ENTRIES SHOWN —
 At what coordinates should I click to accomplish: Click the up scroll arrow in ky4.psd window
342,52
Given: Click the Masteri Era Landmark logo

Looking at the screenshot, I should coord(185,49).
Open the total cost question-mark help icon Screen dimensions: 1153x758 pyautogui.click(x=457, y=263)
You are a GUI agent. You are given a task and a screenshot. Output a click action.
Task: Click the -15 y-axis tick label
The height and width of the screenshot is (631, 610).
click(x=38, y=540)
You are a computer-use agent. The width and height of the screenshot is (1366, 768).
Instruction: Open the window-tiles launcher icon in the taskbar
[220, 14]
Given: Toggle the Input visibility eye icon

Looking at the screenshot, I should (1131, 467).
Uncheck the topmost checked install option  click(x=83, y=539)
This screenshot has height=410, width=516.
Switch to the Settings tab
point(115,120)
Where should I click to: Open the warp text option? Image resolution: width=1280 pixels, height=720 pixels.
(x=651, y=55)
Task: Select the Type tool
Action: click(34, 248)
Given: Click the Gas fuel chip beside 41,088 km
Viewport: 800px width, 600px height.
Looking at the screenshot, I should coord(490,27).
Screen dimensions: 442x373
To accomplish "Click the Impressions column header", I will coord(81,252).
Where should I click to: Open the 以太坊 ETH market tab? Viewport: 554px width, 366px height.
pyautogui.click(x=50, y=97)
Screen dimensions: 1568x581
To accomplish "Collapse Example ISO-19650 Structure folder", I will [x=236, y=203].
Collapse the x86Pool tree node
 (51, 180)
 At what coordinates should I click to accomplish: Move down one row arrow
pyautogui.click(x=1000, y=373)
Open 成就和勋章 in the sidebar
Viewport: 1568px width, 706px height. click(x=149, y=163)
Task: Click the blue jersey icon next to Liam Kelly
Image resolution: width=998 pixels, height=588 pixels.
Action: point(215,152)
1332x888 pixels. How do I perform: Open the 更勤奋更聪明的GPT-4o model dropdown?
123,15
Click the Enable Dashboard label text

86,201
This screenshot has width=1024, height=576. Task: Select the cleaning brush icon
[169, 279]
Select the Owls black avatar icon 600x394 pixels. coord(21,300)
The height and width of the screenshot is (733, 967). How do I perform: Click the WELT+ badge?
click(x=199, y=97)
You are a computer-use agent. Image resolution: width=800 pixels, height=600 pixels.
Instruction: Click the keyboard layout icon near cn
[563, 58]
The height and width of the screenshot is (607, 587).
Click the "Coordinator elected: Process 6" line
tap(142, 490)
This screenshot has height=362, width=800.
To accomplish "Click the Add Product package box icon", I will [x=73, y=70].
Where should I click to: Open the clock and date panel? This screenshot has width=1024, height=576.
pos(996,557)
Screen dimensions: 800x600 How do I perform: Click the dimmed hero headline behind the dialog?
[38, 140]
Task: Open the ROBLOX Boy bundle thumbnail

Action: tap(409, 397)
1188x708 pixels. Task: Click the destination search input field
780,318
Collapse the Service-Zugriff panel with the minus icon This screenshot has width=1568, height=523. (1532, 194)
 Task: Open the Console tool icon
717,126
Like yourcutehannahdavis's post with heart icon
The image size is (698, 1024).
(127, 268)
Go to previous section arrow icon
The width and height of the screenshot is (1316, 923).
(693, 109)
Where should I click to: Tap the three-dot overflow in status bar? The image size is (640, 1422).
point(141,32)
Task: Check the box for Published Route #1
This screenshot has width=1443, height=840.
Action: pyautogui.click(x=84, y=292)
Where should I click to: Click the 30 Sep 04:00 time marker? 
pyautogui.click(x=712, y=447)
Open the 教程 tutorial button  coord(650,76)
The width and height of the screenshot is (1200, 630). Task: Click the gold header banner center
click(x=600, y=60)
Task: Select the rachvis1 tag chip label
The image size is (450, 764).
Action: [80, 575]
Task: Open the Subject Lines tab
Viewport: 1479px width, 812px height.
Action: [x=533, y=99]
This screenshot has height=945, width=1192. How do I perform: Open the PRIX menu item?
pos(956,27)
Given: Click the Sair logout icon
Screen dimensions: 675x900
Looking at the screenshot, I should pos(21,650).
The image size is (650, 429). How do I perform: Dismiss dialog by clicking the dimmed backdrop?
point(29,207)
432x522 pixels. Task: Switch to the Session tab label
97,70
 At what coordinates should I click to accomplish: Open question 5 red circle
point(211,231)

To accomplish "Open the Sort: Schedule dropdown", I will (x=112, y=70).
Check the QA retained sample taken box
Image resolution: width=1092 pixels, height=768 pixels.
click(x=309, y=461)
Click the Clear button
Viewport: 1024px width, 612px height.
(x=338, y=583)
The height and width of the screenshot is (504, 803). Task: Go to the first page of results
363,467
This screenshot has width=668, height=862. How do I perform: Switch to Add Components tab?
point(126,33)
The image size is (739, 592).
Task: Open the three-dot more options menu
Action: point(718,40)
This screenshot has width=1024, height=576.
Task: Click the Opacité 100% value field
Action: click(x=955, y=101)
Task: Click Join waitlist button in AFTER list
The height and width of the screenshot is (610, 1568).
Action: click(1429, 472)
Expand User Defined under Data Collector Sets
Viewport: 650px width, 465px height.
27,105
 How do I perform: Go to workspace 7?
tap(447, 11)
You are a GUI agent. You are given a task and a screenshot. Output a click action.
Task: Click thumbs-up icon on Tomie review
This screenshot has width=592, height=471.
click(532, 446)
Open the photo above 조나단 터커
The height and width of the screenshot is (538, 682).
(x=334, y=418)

WHAT IS BEING ASKED — Word for word, restate the material above.

WRITTEN REPLY —
 At what coordinates should I click to accomplish: Click the up scroll arrow in ky4.psd window
342,52
Given: Click the Masteri Era Landmark logo

Looking at the screenshot, I should coord(185,49).
Open the total cost question-mark help icon Screen dimensions: 1153x758 pyautogui.click(x=457, y=263)
You are a GUI agent. You are given a task and a screenshot. Output a click action.
Task: Click the -15 y-axis tick label
The height and width of the screenshot is (631, 610).
click(x=38, y=540)
You are a computer-use agent. The width and height of the screenshot is (1366, 768).
Instruction: Open the window-tiles launcher icon in the taskbar
[220, 14]
Given: Toggle the Input visibility eye icon

Looking at the screenshot, I should (1131, 467).
Uncheck the topmost checked install option  click(x=83, y=539)
This screenshot has height=410, width=516.
Switch to the Settings tab
point(115,120)
Where should I click to: Open the warp text option? Image resolution: width=1280 pixels, height=720 pixels.
(x=651, y=55)
Task: Select the Type tool
Action: click(34, 248)
Given: Click the Gas fuel chip beside 41,088 km
Viewport: 800px width, 600px height.
Looking at the screenshot, I should coord(490,27).
Screen dimensions: 442x373
To accomplish "Click the Impressions column header", I will coord(81,252).
Where should I click to: Open the 以太坊 ETH market tab? Viewport: 554px width, 366px height.
pyautogui.click(x=50, y=97)
Screen dimensions: 1568x581
To accomplish "Collapse Example ISO-19650 Structure folder", I will [x=236, y=203].
Collapse the x86Pool tree node
 (51, 180)
 At what coordinates should I click to accomplish: Move down one row arrow
pyautogui.click(x=1000, y=373)
Open 成就和勋章 in the sidebar
Viewport: 1568px width, 706px height. click(x=149, y=163)
Task: Click the blue jersey icon next to Liam Kelly
Image resolution: width=998 pixels, height=588 pixels.
Action: point(215,152)
1332x888 pixels. How do I perform: Open the 更勤奋更聪明的GPT-4o model dropdown?
123,15
Click the Enable Dashboard label text

86,201
This screenshot has width=1024, height=576. Task: Select the cleaning brush icon
[169, 279]
Select the Owls black avatar icon 600x394 pixels. coord(21,300)
The height and width of the screenshot is (733, 967). How do I perform: Click the WELT+ badge?
click(x=199, y=97)
You are a computer-use agent. Image resolution: width=800 pixels, height=600 pixels.
Instruction: Click the keyboard layout icon near cn
[563, 58]
The height and width of the screenshot is (607, 587).
Click the "Coordinator elected: Process 6" line
tap(142, 490)
This screenshot has height=362, width=800.
To accomplish "Click the Add Product package box icon", I will [x=73, y=70].
Where should I click to: Open the clock and date panel? This screenshot has width=1024, height=576.
pos(996,557)
Screen dimensions: 800x600 How do I perform: Click the dimmed hero headline behind the dialog?
[38, 140]
Task: Open the ROBLOX Boy bundle thumbnail

Action: tap(409, 397)
1188x708 pixels. Task: Click the destination search input field
780,318
Collapse the Service-Zugriff panel with the minus icon This screenshot has width=1568, height=523. (1532, 194)
 Task: Open the Console tool icon
717,126
Like yourcutehannahdavis's post with heart icon
The image size is (698, 1024).
(127, 268)
Go to previous section arrow icon
The width and height of the screenshot is (1316, 923).
(693, 109)
Where should I click to: Tap the three-dot overflow in status bar? The image size is (640, 1422).
point(141,32)
Task: Check the box for Published Route #1
This screenshot has width=1443, height=840.
Action: pyautogui.click(x=84, y=292)
Where should I click to: Click the 30 Sep 04:00 time marker? 
pyautogui.click(x=712, y=447)
Open the 教程 tutorial button  coord(650,76)
The width and height of the screenshot is (1200, 630). Task: Click the gold header banner center
click(x=600, y=60)
Task: Select the rachvis1 tag chip label
The image size is (450, 764).
Action: [80, 575]
Task: Open the Subject Lines tab
Viewport: 1479px width, 812px height.
Action: [x=533, y=99]
This screenshot has height=945, width=1192. How do I perform: Open the PRIX menu item?
pos(956,27)
Given: Click the Sair logout icon
Screen dimensions: 675x900
Looking at the screenshot, I should pos(21,650).
The image size is (650, 429). How do I perform: Dismiss dialog by clicking the dimmed backdrop?
point(29,207)
432x522 pixels. Task: Switch to the Session tab label
97,70
 At what coordinates should I click to accomplish: Open question 5 red circle
point(211,231)

To accomplish "Open the Sort: Schedule dropdown", I will (x=112, y=70).
Check the QA retained sample taken box
Image resolution: width=1092 pixels, height=768 pixels.
click(x=309, y=461)
Click the Clear button
Viewport: 1024px width, 612px height.
(x=338, y=583)
The height and width of the screenshot is (504, 803). Task: Go to the first page of results
363,467
This screenshot has width=668, height=862. How do I perform: Switch to Add Components tab?
point(126,33)
The image size is (739, 592).
Task: Open the three-dot more options menu
Action: point(718,40)
This screenshot has width=1024, height=576.
Task: Click the Opacité 100% value field
Action: click(x=955, y=101)
Task: Click Join waitlist button in AFTER list
The height and width of the screenshot is (610, 1568).
Action: click(1429, 472)
Expand User Defined under Data Collector Sets
Viewport: 650px width, 465px height.
27,105
 How do I perform: Go to workspace 7?
tap(447, 11)
You are a GUI agent. You are given a task and a screenshot. Output a click action.
Task: Click thumbs-up icon on Tomie review
This screenshot has width=592, height=471.
click(532, 446)
Open the photo above 조나단 터커
The height and width of the screenshot is (538, 682).
(x=334, y=418)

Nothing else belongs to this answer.